Computer-assisted navigation was introduced to supplement TKA surgery with the potential to improve positioning and alignment of TKA components. Several meta-analyses 35-37 have demonstrated that although the average coronal plane alignment after computer-assisted navigation TKA was not different from conventional TKA, the variability in the outcome was reduced. A number of studies showed that navigation-assisted TKA improves alignment in TKA more predictably than conventional jig-based surgery, while decreasing blood loss and enabling faster post-operative recovery 35, 38-41. There is conflicting evidence as to whether computer navigation improves the accuracy of component rotation. The technology proved to be effective in reducing outliers in the coronal and sagittal planes, but to has failed to improve the rotational alignment. To date, navigation has not provided an efficient solution for optimizing the rotational alignment of femoral component 42-49. Siston et al. also showed that navigation systems that rely on directly digitizing the femoral epicondyles to establish alignment axis did not provide a more reliable means of establishing femoral rotational alignment than traditional techniques did.
New technologies are continually emerging in arthroplasty.

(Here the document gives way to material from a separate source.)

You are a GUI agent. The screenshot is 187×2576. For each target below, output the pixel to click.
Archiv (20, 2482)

Patient-specific instrumentation (PSI) systems are interactive computer planning tools that use preoperative imaging techniques such as computed tomography (CT), magnetic resonance imaging (MRI) and full-length radiography with rapid prototyping technology for preoperative determination of bony resections and implant sizing. Computer-generated models are used to manufacture disposable cutting blocks that are thought to help the surgeon reproduce the preoperative plan during surgery. Such systems aim to improve three-dimensional implant positioning while reducing overall costs of instrumentation and implants 52-53. The literature is inconclusive in terms of superiority of PSI over conventional instrumentation (CI). There are only a few studies reporting the accuracy of femoral component rotation using PSI 54,55. Other studies report that PSI does not improve femoral rotation in TKA 56, 57. Fu et al. (58) conducted a meta-analysis and found no obvious statistical difference between PSI and CI in the postoperative mechanical limb axis or femoral component placement. However, in other studies PSI was found to be effective in significantly reducing outliers in femoral component rotation 54, 55. As with all technologies, PSI has its disadvantages, including delay in surgery and considerable costs for preoperative scans and manufacture of cutting guides, radiation exposure associated with CT prototyping (59,60), as well as the learning curve.

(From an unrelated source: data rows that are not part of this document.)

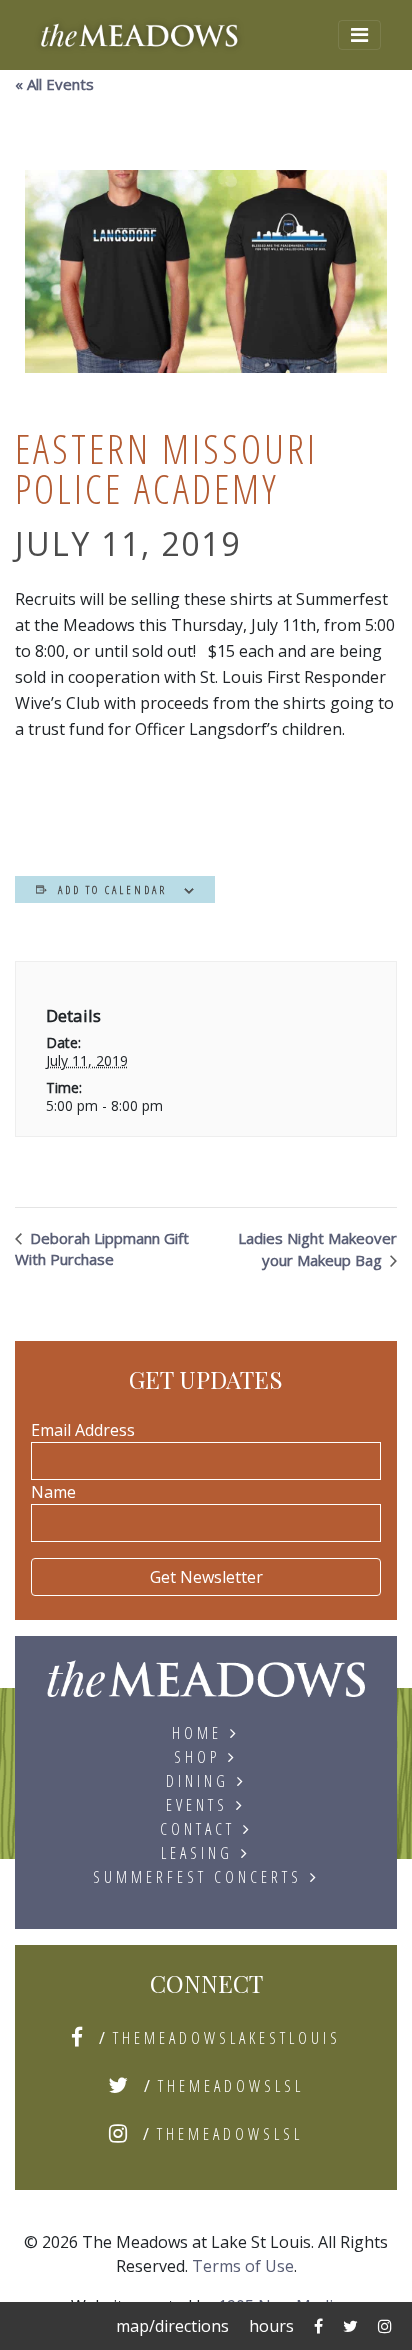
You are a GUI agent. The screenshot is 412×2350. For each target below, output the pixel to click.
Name (53, 1492)
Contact (197, 1829)
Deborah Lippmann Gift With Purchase (102, 1248)
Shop (197, 1757)
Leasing (197, 1853)
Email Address (83, 1430)
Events (197, 1805)
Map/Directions (172, 2326)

Functional outcomes of TKA, both short and long-term, are highly dependent on correct rotational alignment of prosthetic components. There are many studies discussing individual advantages and potential problems with methods used for referencing the rotation alignment. No gold standard has been universally agreed upon to date; therefore surgeons should familiarize themselves with a variety of references and methods to establish the correct femoral component rotation. To reduce the rate of femoral component malrotation, cross-checking of at least two references should be performed during the TKA procedure.